Cort went to Luthar, who had been deposed as chair but still, as Cort says, “continued to work on” the Constantine case. She told Luthar about the incident involving the rubber stamping, and she mentioned the plagiarism almost in passing.
“Most professors publish in one or two areas, but she has so many publications on a variety of topics,” Cort says. “Why? She steals ideas.”
In the summer of 2006, college officials and investigators with Hughes, Hubbard & Reed began to ask questions of Cort. She cooperated, citing her account of plagiarism and emotional abuse. Then, in January 2007, the lawyers told her that they had solid evidence against Constantine on the plagiarism charges. Would she be willing to waive confidentiality and allow her name to be released?
Cort declined. “I was concerned that the release of my name would damage my academic standing,” she says. “And I was concerned Constantine would act against me.”
Juliao and Yeh got similar calls; they also refused. But the trio began to support and advise each other and spent their own money on a lawyer, Lennox Hinds, who once represented Nelson Mandela. However, they asked the college to pay for his services, reasoning that they were at risk of being sued by Constantine. The school eventually agreed. All three, meanwhile, refused to allow their names to be used in the investigation and assumed that their participation was still anonymous.
Then a Federal Express package containing a letter from Constantine arrived at Cort’s home. The letter was written on Teachers College stationery and paid for via a college mailing account. “She wrote that she knew I was about to graduate, and she said she had heard rumors that I had alleged plagiarism against her,” Cort says. “She vehemently denied it and said if I continued to defame her, she would take steps against me. It was a threat.”
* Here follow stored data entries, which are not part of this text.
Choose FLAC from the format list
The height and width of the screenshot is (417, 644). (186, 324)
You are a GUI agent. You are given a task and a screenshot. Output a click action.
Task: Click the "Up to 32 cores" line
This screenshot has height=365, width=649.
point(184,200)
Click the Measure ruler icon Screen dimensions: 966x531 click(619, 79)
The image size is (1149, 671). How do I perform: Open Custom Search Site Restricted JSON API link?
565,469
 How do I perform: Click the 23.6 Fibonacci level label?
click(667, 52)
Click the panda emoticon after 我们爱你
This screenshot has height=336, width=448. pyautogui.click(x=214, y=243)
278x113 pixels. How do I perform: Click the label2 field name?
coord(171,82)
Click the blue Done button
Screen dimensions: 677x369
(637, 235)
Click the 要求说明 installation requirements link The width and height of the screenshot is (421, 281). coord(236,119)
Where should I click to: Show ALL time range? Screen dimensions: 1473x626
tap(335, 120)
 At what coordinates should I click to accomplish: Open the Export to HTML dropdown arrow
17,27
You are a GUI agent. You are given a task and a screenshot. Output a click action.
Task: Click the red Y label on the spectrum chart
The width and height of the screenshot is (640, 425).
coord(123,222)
Yeh, Juliao, and at least one of Constantine’s other accusers also received letters, according to sources. To Cort, this suggests that the professor had someone inside the administration leaking highly sensitive information to her.
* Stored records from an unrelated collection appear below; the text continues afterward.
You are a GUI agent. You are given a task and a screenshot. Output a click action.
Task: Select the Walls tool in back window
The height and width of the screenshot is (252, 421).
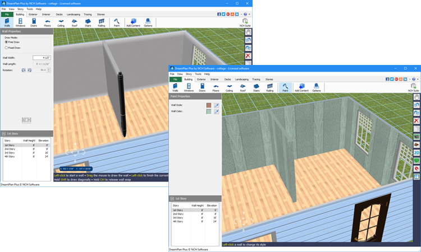point(7,22)
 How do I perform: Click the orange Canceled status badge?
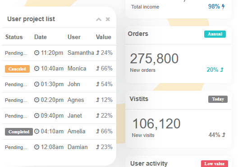[x=17, y=69]
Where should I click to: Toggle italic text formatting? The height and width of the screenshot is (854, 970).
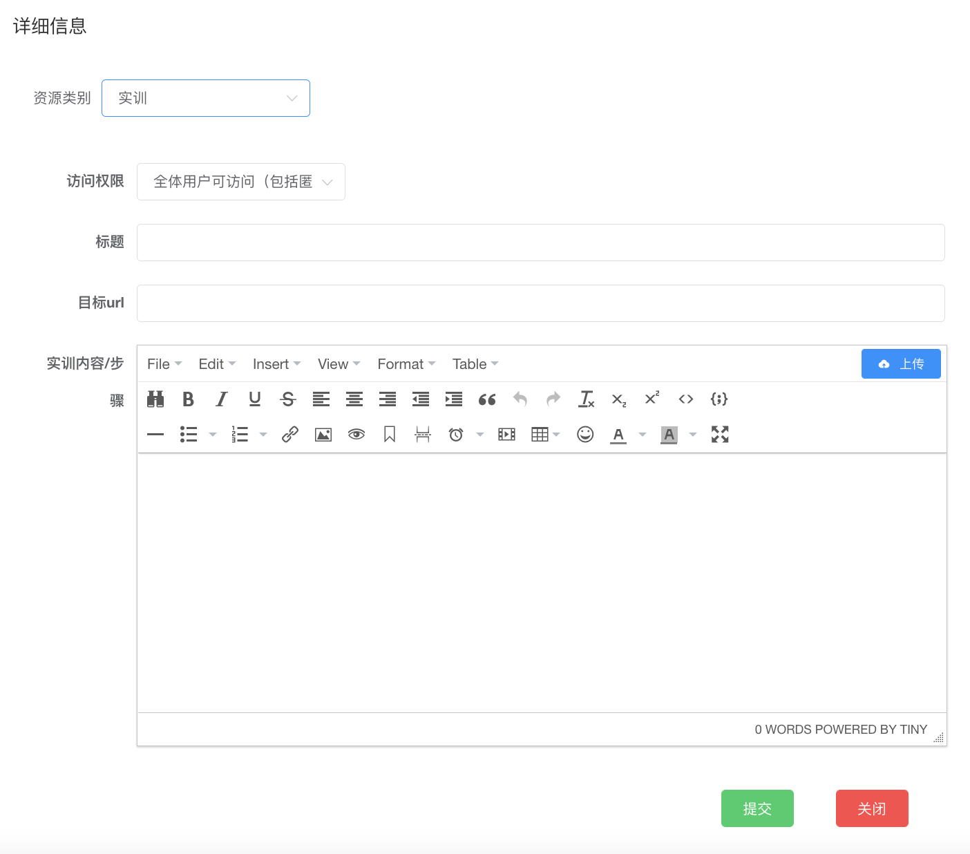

Over the summer of 2007, the plagiarism case continued to build momentum. In August 2007, the lawyers began to speak with Constantine about her side of the story. According to Cort, one of Constantine’s defenses was that she had been listed by Cort as the “principal researcher,” proving that she hadn’t stolen from her student.
“She used it against me,” Cort says. “She told the attorneys that it was her work, because she was listed as the principal.”
Giacomo says he submitted a mass of evidence supporting Constantine’s case to Hughes, Hubbard & Reed in September 2007, but that the law firm didn’t examine it.
In October, Constantine quietly withdrew her threat to sue Luthar, canceling an earlier legal document she had filed indicating her intent to bring a lawsuit. It remains unclear why she changed her mind.
And so the stage was set for the college to move ahead with its plagiarism case against her. But in October, just when the results of the long investigation were about to burst into full view, someone placed a noose on Constantine’s office door.